June 2018 Debut of the Month | Boy Underwater is one of those rare books that manages to be both very funny and heartbreakingly sad. Being pulled to safety from the bottom of Lewisham Pool by classmate Veronique (losing his trunks in the process) is a terrible experience for Cymbeline Igloo, as it would be for any 9 year old, but it leads his mum to have a breakdown. Cym has never understood her determination to keep him away from water, but now it’s only by uncovering the family secrets that he can give her the help she needs. Cymbeline carries the story brilliantly, confiding in readers all his confusion (the adult world really is incomprehensible), his concerns and his hopes, so that we live it as he does. What he finds out is horribly sad, but leads to a new beginning, and a kind of healing.
Cymbeline (yes, really!) has never been swimming - not ever, not once - so he's a bit nervous at the prospect of his first school swimming lesson ever. But how hard could it be? He's Googled front crawl and he's found his dad's old pair of trunks. He's totally ready for this. But he's not ready for an accident at the pool to reveal a family mystery that turns his life completely upside down. Only Cym and his friends can solve it because, as usual, the grown-ups aren't telling them anything. For the answers you really need, sometimes you have to go deep . . .

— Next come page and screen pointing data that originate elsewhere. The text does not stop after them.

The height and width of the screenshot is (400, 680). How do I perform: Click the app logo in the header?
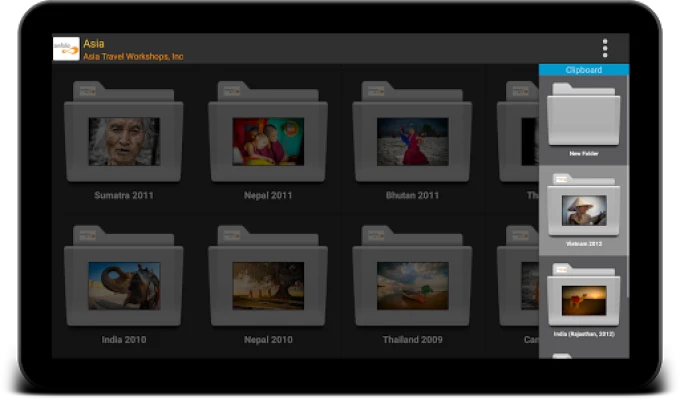(66, 49)
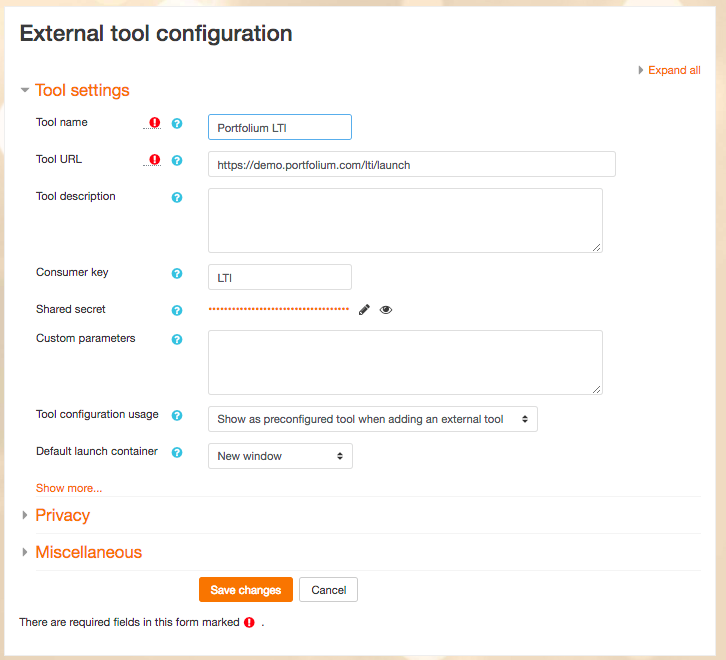Edit shared secret with pencil icon
726x660 pixels.
(364, 310)
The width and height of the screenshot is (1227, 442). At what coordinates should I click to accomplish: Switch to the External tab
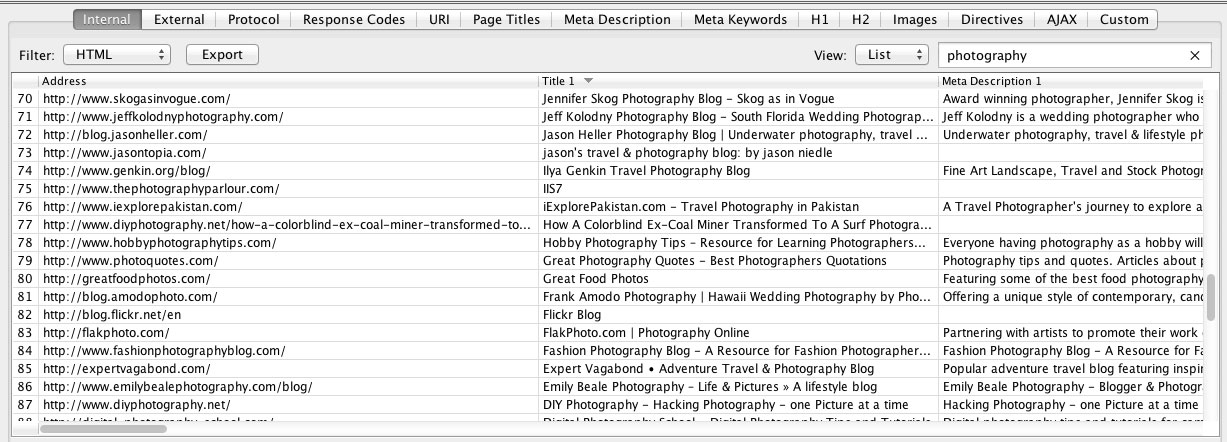click(x=179, y=19)
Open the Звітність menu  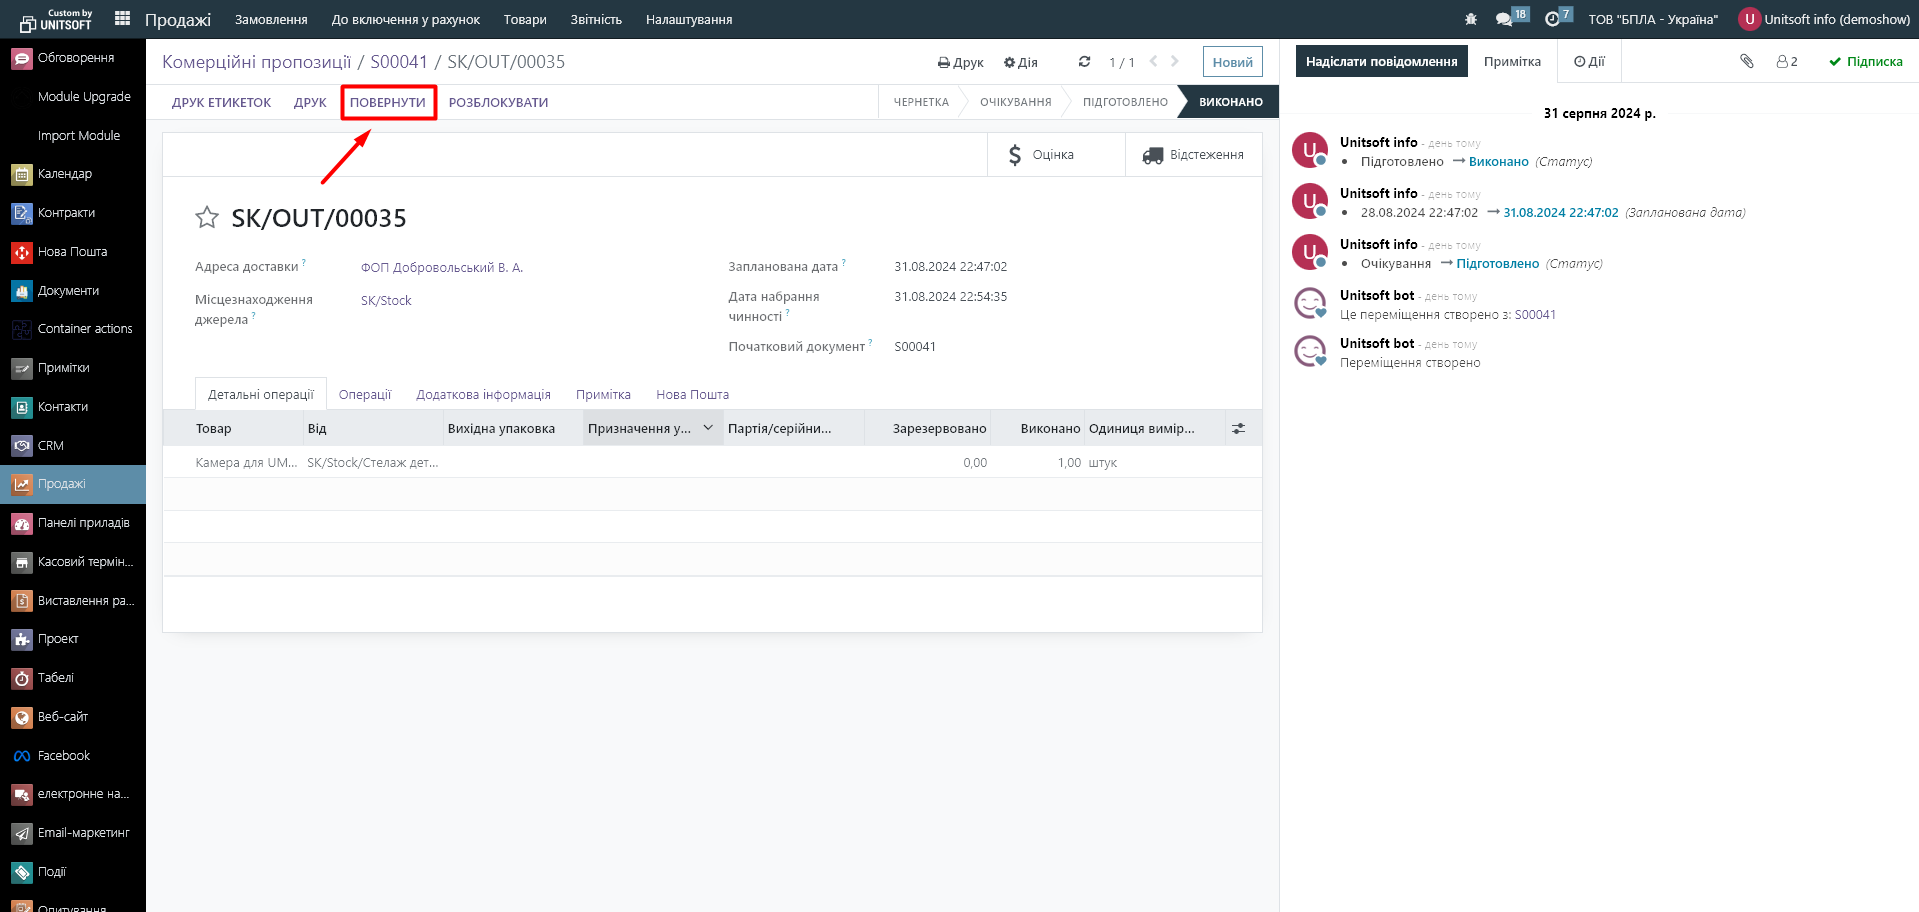click(596, 19)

Adam Baron is the author of five successful novels and has, in his time, been an actor, comedian, journalist and press officer at Channel 4 television (as well as things he's too embarrassed to mention). He now runs the widely respected MA in Creative Writing at Kingston University London. Adam lives in Greenwich, South London, with his wife and three young children. He wrote Boy Underwater (his first novel aimed at younger readers) because they told him to. While still in the flush of youth he knows what his final words are going to be: `clear the table'.